Lawyers, notaries, and accounting/consulting firms are designated reporting entities (DNFBPs) under the revised law. The expansion applies from July 2025 per sector guidance.
What Does Enhanced CDD and UBO Verification Require?
Firms must identify and verify the client and its UBO(s), using reliable sources, and apply enhanced measures for higher‑risk clients/transactions (e.g., complex structures, PEPs).
What is the "No Tipping‑Off" Rule for Professionals?

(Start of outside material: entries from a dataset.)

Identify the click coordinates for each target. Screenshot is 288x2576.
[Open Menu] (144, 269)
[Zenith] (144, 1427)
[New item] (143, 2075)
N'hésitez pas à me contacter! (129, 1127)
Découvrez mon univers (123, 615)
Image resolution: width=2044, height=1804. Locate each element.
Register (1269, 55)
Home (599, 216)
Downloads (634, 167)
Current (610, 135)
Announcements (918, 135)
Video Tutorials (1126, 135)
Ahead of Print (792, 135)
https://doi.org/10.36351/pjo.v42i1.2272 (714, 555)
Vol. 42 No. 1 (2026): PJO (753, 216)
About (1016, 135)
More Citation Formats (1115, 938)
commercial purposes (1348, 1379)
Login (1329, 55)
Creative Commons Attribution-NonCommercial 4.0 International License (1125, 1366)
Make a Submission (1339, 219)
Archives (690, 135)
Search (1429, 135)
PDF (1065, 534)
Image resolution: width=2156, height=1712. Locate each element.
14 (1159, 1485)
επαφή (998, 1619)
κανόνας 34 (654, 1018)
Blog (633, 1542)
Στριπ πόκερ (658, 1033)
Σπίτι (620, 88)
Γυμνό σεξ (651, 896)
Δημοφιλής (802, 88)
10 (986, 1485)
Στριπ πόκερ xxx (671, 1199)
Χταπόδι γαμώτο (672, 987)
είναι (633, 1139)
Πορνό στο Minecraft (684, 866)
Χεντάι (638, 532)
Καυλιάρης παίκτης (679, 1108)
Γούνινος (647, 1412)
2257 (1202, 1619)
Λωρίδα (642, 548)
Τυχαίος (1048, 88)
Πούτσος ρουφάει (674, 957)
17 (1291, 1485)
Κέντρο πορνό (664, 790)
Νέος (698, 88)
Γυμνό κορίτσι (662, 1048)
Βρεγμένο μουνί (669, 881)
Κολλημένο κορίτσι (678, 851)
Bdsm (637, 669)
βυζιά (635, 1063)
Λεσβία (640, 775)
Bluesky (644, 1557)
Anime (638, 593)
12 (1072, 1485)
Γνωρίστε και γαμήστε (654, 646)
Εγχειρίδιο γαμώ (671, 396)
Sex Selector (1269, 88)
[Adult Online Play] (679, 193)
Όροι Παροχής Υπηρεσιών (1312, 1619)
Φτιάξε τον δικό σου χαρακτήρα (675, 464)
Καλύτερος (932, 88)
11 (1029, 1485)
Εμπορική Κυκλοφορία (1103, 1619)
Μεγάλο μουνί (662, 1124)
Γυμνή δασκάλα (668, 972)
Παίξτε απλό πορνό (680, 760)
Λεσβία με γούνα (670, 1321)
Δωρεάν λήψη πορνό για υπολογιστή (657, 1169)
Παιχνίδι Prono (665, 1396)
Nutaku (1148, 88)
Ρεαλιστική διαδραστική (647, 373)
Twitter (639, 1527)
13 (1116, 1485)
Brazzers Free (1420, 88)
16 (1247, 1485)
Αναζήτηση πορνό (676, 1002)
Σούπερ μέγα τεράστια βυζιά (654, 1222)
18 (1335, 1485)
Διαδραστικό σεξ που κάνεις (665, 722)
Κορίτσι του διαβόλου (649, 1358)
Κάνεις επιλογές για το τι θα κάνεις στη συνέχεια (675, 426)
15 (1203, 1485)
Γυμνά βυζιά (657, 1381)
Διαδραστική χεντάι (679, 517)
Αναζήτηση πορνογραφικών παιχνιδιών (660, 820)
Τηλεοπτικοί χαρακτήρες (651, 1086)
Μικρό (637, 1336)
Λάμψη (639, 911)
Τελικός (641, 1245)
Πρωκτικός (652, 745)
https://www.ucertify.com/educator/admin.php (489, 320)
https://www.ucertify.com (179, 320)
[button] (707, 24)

When a suspicious transaction report is filed, professionals must not inform the client or third parties about the report or investigation, except within narrowly defined privileged communications allowed by law.
Are Real‑Estate Donation Deeds Reportable, and is There a Threshold?
Yes. Notaries and the State Cadastre must report all real‑estate donation transactions to the FMC, with no minimum value threshold. In 2022, there were 23,099 donation deeds, underscoring the measure's scope.
How Should Firms Prepare Operationally for the 2025 Changes?
Update AML policies, enhance UBO verification and risk scoring, implement screening and STR workflows to the FMC, and train staff. Public workshops for DNFBPs have already started to build capacity.